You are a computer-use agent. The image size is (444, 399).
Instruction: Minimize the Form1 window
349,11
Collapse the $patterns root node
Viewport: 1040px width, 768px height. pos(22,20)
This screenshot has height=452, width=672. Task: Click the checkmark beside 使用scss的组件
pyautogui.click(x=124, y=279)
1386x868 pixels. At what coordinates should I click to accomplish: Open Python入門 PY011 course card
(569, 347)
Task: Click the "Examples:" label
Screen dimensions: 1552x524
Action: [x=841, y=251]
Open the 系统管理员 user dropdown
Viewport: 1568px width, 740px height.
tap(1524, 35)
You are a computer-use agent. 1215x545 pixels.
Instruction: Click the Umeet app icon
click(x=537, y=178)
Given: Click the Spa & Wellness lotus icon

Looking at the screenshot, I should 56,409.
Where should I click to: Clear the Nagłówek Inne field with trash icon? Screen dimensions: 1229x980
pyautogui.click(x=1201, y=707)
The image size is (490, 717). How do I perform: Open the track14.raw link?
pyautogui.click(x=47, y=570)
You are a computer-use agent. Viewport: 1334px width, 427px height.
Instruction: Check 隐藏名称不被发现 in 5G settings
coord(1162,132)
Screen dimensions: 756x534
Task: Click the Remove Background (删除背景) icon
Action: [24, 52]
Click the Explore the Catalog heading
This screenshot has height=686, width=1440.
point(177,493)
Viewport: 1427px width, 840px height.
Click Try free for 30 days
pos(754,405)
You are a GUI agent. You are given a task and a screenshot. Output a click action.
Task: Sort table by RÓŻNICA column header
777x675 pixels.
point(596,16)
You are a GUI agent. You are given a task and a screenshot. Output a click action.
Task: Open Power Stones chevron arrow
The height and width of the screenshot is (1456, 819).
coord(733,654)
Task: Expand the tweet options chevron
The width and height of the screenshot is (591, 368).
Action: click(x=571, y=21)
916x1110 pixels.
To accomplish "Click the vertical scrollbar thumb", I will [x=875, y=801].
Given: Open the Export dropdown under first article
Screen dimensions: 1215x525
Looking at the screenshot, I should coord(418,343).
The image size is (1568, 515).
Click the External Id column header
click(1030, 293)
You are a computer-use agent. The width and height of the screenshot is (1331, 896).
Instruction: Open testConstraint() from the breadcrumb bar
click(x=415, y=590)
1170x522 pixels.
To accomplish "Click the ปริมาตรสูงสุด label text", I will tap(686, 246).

----------

Work item: Every line from the one containing "The image size is (1568, 515)." to the close of the records must be reproduced exactly. Include both ends and nothing more.

Exercise result:
The image size is (1568, 515).
Click the External Id column header
click(1030, 293)
You are a computer-use agent. The width and height of the screenshot is (1331, 896).
Instruction: Open testConstraint() from the breadcrumb bar
click(x=415, y=590)
1170x522 pixels.
To accomplish "Click the ปริมาตรสูงสุด label text", I will tap(686, 246).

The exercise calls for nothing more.